* Problem description
Reproduce verbatim the lines of the listing from the line containing "Click the magnifying glass search icon" up to and including the line containing "Looking at the screenshot, I should pos(28,21).".

* Entries
####################

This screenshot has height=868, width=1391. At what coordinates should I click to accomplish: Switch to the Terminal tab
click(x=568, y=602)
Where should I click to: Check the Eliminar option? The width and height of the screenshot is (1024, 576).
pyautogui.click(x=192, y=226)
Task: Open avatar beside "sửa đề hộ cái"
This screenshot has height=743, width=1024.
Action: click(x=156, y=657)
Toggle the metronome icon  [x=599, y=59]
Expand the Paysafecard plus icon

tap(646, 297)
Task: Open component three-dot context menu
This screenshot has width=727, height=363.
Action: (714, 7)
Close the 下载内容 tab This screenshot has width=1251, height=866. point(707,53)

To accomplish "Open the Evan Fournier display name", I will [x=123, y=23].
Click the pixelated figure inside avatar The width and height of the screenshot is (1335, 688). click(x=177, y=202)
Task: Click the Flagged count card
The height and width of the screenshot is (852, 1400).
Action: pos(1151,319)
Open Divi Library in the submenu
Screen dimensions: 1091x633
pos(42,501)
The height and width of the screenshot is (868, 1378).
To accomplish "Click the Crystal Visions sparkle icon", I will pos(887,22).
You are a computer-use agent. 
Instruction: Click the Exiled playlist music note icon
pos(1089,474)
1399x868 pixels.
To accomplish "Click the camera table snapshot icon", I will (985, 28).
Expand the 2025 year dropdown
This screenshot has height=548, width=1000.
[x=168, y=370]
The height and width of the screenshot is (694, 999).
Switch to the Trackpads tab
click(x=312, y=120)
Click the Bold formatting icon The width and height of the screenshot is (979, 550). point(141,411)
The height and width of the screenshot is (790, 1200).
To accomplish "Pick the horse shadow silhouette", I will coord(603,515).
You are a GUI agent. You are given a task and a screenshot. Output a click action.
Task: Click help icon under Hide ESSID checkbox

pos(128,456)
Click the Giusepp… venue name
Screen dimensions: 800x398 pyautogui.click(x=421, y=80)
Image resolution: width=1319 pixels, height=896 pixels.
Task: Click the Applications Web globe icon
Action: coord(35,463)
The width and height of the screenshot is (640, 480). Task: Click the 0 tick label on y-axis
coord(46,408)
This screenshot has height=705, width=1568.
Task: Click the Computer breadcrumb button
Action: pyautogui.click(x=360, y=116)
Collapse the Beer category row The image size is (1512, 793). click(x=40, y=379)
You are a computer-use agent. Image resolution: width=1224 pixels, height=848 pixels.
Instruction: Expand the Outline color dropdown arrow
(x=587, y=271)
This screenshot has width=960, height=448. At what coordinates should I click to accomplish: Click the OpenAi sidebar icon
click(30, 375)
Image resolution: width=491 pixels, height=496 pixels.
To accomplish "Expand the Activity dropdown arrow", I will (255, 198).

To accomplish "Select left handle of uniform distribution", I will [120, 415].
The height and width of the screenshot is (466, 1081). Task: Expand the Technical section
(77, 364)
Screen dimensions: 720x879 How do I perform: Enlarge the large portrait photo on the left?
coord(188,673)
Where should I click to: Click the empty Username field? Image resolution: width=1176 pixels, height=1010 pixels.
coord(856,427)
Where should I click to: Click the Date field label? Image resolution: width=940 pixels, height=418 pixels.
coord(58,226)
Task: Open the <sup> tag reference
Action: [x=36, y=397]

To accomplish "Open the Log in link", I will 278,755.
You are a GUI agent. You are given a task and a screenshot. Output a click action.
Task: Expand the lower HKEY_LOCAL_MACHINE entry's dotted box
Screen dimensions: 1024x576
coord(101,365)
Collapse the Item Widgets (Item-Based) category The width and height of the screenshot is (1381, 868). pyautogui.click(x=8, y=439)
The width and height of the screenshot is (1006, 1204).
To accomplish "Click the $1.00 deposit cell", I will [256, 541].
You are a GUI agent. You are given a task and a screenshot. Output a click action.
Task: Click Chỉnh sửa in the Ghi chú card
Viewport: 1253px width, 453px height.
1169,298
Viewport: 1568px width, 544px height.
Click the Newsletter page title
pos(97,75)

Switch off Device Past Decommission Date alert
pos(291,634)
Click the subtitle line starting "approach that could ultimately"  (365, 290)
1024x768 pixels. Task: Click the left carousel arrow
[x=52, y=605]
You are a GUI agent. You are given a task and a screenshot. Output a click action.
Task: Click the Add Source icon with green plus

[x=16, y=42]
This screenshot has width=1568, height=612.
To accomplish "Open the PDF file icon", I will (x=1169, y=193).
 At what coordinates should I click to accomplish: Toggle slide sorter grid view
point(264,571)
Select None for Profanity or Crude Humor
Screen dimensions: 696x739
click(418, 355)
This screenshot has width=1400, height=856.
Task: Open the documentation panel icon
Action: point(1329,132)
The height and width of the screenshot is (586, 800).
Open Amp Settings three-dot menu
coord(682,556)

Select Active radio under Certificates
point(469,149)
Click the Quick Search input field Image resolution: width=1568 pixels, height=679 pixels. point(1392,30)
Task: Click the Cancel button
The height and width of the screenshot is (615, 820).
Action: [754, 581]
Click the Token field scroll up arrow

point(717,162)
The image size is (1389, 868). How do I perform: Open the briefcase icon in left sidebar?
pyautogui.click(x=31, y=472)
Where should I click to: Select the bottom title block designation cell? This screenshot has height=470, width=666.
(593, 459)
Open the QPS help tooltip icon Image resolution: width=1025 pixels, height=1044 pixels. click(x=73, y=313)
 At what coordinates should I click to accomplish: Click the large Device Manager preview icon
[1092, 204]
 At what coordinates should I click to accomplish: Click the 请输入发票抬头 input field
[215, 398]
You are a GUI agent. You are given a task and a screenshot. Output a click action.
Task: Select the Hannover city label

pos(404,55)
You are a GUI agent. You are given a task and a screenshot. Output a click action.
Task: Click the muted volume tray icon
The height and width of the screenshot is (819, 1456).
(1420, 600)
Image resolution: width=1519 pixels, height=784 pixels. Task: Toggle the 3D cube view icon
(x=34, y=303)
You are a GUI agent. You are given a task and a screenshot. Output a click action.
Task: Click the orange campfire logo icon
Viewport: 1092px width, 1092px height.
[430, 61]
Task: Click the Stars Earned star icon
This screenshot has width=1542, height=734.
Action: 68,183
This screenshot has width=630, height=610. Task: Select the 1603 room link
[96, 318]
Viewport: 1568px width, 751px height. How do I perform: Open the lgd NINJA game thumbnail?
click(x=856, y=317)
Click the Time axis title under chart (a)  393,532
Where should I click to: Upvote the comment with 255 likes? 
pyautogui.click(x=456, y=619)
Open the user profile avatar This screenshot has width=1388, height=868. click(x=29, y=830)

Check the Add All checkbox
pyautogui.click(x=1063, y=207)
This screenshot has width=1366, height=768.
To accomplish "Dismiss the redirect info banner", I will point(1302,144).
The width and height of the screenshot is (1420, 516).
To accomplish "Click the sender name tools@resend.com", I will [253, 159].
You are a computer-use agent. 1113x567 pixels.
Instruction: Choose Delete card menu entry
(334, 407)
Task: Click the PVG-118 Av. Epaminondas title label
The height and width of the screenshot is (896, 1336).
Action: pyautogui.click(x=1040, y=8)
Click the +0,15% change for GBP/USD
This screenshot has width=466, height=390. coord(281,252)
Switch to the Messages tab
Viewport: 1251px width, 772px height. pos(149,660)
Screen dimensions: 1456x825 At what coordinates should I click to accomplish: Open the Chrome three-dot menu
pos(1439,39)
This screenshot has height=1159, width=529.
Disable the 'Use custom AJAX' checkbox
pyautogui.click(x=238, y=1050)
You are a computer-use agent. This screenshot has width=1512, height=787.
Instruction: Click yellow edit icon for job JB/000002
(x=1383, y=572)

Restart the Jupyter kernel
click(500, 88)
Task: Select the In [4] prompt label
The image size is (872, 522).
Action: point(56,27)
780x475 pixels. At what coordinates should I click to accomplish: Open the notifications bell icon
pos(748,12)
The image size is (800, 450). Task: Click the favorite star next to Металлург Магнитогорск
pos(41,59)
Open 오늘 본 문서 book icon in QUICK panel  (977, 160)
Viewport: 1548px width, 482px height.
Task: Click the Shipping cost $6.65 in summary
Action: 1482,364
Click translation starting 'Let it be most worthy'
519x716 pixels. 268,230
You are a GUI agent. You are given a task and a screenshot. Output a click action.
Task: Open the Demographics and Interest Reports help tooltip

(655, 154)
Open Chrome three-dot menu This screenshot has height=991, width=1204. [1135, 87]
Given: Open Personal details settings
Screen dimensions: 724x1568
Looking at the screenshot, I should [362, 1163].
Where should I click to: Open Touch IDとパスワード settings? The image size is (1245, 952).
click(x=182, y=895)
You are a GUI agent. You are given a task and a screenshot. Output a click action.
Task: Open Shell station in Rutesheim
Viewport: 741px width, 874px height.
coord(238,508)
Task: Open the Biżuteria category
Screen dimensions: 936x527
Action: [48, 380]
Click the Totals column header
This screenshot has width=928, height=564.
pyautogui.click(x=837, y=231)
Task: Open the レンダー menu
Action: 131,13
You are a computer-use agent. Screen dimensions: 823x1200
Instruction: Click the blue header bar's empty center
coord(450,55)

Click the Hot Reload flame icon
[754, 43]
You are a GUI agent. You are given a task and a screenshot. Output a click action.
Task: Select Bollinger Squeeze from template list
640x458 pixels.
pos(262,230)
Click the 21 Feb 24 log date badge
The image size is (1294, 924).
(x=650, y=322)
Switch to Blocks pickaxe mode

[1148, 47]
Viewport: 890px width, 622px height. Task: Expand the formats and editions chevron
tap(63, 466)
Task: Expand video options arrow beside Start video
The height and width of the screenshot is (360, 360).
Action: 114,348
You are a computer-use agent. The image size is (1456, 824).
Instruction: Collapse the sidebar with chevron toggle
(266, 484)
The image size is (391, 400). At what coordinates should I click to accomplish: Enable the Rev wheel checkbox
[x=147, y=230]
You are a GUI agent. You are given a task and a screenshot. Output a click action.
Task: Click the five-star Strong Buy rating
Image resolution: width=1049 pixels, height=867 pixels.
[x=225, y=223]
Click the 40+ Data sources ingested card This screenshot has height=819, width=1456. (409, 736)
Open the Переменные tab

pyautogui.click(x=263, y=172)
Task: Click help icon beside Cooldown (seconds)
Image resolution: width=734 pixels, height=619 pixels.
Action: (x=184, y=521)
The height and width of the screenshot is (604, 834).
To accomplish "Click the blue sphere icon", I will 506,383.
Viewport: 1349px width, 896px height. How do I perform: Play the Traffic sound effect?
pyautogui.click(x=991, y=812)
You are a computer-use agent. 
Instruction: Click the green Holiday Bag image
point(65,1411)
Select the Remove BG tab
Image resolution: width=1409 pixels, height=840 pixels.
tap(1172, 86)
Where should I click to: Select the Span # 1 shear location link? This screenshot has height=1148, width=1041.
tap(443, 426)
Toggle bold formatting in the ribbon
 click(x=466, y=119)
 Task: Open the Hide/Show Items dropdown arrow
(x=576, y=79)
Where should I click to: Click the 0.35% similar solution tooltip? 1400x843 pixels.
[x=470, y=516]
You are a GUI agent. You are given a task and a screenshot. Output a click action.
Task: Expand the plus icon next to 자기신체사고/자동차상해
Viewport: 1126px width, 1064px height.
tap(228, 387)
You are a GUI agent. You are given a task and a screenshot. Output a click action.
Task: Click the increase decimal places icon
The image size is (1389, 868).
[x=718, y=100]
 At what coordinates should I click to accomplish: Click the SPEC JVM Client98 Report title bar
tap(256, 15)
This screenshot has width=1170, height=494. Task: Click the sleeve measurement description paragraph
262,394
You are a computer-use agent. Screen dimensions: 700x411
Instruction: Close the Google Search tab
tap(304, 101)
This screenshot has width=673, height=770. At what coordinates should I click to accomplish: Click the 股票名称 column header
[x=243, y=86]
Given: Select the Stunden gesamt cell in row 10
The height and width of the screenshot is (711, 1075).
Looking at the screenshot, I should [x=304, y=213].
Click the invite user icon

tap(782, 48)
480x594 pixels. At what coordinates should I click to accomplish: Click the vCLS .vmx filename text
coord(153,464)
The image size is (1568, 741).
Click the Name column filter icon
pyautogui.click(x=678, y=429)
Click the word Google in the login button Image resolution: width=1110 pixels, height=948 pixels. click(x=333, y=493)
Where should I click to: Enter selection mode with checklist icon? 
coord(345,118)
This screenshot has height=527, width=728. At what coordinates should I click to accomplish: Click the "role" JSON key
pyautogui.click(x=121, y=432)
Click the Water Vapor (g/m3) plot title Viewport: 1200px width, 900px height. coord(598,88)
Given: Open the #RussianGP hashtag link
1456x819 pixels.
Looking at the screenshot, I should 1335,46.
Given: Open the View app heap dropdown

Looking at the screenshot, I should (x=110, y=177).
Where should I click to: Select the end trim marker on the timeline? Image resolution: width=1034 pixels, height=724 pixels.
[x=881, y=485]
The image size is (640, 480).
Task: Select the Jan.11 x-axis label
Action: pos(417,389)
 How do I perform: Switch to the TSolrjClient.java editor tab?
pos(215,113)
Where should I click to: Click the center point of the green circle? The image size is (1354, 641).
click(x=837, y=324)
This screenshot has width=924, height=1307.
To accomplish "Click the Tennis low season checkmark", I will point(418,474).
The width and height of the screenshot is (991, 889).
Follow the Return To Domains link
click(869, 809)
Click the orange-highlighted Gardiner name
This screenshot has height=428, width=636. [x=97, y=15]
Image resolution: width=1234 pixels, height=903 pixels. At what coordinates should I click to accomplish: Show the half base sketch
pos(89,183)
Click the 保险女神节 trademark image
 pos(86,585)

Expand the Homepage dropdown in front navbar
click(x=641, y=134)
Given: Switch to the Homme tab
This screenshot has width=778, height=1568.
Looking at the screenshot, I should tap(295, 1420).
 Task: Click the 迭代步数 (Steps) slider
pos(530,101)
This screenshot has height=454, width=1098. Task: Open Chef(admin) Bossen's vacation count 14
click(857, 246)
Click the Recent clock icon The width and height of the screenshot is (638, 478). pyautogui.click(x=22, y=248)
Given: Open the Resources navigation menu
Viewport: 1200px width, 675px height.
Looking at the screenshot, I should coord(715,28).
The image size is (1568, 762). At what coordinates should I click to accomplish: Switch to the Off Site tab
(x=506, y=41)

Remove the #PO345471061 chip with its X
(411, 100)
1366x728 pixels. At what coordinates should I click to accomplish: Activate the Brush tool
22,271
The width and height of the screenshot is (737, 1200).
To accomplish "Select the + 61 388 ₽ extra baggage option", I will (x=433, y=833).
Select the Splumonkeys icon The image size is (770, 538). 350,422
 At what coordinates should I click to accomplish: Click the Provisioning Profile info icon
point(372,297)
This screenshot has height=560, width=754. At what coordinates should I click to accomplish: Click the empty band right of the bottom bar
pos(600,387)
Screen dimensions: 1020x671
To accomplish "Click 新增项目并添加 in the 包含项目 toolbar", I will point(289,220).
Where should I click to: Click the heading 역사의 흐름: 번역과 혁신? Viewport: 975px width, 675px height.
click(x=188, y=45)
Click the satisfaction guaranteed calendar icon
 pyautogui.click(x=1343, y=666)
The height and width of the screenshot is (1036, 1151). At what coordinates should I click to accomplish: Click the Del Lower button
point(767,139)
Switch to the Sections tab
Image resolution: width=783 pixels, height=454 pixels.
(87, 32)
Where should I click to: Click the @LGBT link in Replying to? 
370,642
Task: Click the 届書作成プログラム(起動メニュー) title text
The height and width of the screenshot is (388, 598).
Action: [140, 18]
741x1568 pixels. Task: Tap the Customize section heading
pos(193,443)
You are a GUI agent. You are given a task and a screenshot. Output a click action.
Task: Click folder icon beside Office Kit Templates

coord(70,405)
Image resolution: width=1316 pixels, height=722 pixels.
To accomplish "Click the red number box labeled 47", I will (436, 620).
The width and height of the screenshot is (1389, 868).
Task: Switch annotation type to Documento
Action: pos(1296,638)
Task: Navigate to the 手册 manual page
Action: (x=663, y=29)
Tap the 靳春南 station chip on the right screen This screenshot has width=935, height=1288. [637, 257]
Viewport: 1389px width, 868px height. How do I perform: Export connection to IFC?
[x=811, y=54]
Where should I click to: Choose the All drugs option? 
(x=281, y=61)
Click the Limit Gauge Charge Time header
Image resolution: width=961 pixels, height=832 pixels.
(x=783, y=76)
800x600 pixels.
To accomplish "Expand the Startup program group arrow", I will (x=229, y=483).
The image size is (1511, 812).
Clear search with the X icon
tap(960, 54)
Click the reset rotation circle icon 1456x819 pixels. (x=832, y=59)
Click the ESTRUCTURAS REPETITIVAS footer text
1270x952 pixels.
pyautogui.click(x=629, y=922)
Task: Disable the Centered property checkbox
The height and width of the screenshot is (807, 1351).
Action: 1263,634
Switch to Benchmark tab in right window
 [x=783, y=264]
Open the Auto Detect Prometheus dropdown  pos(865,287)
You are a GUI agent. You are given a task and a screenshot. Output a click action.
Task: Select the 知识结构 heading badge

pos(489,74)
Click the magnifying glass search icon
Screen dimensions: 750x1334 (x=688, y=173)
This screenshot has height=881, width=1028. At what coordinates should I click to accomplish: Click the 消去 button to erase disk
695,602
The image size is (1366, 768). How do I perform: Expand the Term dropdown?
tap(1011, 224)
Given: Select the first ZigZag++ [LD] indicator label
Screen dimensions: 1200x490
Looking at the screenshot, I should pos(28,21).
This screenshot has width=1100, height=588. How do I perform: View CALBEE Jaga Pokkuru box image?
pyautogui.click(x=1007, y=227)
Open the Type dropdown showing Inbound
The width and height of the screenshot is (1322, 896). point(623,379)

####################

* Task response
Click the magnifying glass search icon
Screen dimensions: 750x1334 (x=688, y=173)
This screenshot has height=881, width=1028. At what coordinates should I click to accomplish: Click the 消去 button to erase disk
695,602
The image size is (1366, 768). How do I perform: Expand the Term dropdown?
tap(1011, 224)
Given: Select the first ZigZag++ [LD] indicator label
Screen dimensions: 1200x490
Looking at the screenshot, I should pos(28,21).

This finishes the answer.